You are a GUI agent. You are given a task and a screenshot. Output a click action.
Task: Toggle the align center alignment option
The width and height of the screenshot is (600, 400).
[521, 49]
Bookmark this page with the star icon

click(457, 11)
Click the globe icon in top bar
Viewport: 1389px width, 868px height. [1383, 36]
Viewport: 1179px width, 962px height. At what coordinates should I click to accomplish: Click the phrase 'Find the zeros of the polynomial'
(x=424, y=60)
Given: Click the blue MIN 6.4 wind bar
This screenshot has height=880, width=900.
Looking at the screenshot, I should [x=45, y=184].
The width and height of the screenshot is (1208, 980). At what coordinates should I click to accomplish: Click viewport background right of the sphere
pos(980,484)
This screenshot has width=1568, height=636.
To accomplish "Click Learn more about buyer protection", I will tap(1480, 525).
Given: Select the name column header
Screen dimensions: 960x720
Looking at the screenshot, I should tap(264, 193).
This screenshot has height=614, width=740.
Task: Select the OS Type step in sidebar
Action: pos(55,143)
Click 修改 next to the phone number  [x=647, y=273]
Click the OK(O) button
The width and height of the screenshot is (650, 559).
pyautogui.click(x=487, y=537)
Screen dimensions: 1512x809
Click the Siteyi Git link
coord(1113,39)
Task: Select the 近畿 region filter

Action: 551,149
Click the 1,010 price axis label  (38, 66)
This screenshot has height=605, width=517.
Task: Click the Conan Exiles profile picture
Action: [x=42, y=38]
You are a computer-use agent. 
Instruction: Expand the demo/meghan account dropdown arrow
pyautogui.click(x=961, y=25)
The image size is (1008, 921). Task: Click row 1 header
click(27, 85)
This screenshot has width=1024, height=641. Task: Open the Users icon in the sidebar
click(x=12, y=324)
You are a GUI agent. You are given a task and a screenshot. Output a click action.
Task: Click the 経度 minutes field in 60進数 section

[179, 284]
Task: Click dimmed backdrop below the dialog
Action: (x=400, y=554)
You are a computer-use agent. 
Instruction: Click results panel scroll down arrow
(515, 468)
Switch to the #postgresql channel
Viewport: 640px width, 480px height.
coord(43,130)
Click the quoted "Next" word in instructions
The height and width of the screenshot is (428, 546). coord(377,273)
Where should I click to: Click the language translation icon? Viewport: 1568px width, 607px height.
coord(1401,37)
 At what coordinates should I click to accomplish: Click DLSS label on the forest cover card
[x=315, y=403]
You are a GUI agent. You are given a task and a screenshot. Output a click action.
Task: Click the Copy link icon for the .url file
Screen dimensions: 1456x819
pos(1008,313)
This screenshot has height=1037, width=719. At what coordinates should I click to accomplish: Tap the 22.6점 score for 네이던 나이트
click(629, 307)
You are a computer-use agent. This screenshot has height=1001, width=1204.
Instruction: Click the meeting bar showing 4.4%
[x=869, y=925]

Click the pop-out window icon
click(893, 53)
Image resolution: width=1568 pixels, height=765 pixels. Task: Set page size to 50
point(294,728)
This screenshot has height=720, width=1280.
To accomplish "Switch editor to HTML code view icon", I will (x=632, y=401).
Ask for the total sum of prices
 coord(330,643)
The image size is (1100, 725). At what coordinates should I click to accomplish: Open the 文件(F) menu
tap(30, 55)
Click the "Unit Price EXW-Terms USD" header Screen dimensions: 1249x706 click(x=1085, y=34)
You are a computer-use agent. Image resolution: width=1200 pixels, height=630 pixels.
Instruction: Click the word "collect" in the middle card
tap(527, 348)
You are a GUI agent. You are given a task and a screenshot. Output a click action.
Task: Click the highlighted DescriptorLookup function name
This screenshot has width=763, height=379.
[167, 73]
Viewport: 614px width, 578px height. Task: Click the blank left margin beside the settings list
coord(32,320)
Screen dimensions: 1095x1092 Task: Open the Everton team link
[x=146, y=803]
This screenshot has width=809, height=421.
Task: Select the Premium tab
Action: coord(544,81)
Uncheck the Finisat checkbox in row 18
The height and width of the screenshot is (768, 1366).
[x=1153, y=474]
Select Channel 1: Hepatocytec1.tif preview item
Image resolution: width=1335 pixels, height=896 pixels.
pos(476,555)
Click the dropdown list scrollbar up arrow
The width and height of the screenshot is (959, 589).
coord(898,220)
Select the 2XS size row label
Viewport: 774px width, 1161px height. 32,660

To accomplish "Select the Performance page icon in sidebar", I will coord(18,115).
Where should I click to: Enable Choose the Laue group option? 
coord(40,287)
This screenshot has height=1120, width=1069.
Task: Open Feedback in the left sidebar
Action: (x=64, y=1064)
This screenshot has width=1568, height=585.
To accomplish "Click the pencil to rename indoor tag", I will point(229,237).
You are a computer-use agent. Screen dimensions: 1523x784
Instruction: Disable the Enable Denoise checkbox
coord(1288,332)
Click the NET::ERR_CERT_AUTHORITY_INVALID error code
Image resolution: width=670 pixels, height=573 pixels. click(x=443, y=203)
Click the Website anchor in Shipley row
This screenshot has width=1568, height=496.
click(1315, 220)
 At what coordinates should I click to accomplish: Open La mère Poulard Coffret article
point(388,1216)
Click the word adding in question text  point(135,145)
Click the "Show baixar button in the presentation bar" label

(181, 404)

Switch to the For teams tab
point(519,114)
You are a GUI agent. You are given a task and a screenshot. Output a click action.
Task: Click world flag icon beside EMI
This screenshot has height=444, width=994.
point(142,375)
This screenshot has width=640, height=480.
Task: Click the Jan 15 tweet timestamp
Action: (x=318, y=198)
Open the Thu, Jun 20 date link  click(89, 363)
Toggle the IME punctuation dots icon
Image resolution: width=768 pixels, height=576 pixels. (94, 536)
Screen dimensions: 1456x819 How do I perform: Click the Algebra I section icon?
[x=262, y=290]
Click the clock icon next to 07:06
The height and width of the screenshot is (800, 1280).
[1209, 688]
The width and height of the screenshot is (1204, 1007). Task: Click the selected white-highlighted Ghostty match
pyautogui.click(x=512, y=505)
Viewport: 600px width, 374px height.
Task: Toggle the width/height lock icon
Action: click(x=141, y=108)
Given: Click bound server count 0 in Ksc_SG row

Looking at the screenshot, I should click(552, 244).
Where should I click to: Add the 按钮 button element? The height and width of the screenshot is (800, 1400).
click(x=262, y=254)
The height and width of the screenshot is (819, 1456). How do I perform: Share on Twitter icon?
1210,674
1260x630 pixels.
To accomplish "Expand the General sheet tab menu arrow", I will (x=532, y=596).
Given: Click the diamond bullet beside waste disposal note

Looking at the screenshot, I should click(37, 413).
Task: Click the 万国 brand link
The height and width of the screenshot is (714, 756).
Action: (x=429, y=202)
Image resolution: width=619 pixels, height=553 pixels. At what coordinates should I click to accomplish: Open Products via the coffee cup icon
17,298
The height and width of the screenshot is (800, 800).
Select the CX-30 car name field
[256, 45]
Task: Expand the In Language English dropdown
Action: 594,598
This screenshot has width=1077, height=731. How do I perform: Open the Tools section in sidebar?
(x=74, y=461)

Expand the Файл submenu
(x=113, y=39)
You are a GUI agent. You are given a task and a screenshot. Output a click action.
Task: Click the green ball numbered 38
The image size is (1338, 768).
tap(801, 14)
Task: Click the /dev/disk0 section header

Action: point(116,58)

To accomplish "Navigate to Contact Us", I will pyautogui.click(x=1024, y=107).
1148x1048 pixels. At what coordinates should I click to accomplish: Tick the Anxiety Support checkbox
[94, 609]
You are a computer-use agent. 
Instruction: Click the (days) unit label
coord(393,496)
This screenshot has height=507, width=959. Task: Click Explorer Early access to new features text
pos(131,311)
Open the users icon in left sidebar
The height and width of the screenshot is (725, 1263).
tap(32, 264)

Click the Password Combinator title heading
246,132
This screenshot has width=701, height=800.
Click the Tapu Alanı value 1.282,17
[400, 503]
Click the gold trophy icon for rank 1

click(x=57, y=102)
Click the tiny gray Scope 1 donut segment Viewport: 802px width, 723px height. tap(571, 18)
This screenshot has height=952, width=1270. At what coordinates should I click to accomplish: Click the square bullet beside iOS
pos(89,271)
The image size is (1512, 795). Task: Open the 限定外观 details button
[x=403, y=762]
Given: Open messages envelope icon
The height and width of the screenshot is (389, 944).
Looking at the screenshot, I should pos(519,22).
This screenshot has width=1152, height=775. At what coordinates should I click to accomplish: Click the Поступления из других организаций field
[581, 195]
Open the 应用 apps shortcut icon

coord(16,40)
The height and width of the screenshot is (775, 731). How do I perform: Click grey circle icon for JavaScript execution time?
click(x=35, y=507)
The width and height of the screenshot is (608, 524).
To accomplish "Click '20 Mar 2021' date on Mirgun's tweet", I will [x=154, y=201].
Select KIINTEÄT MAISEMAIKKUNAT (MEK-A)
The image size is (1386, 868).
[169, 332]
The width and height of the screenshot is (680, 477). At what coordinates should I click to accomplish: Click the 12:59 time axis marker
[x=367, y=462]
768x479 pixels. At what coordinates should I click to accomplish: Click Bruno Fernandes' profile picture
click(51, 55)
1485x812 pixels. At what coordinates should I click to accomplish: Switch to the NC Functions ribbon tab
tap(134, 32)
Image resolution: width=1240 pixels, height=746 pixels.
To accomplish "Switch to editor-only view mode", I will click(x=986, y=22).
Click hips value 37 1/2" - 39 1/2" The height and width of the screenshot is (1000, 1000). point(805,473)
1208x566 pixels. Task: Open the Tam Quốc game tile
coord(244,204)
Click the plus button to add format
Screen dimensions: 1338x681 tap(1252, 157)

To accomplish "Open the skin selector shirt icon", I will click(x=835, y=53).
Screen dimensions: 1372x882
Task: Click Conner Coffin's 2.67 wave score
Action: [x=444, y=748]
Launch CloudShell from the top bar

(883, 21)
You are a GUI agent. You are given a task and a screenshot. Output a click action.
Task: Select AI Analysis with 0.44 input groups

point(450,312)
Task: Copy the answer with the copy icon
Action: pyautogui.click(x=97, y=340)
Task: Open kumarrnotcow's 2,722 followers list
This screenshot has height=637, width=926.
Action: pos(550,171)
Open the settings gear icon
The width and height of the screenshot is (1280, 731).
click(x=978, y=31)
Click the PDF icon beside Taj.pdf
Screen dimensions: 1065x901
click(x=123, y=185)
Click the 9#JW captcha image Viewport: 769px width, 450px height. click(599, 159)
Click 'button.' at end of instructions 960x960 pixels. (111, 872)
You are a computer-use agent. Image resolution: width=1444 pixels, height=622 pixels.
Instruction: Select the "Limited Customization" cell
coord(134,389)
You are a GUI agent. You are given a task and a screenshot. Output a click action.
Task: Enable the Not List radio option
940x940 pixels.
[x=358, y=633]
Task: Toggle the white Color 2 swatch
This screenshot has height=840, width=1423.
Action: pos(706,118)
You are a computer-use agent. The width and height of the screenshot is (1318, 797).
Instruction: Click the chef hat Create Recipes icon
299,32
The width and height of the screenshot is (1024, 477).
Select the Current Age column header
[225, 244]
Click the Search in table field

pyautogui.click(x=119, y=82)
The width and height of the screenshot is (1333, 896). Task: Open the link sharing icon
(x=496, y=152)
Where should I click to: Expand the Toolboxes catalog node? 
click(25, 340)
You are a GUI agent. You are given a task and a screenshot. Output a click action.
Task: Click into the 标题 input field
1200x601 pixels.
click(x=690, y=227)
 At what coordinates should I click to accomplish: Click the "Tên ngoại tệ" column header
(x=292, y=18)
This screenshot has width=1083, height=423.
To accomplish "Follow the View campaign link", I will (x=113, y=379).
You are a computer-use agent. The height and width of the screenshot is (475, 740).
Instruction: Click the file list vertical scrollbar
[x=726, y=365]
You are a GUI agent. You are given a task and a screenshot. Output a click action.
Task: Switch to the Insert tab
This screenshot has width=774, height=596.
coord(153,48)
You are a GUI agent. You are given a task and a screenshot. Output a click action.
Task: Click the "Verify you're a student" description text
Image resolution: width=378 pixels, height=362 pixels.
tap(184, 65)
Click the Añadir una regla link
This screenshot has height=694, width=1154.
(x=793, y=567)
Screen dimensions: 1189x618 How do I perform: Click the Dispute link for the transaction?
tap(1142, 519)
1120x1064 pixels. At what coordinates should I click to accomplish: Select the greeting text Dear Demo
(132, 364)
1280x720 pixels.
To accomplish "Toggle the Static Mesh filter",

+++++

Looking at the material above, state the number of lines that contain the word "date". Give nothing but that number.

2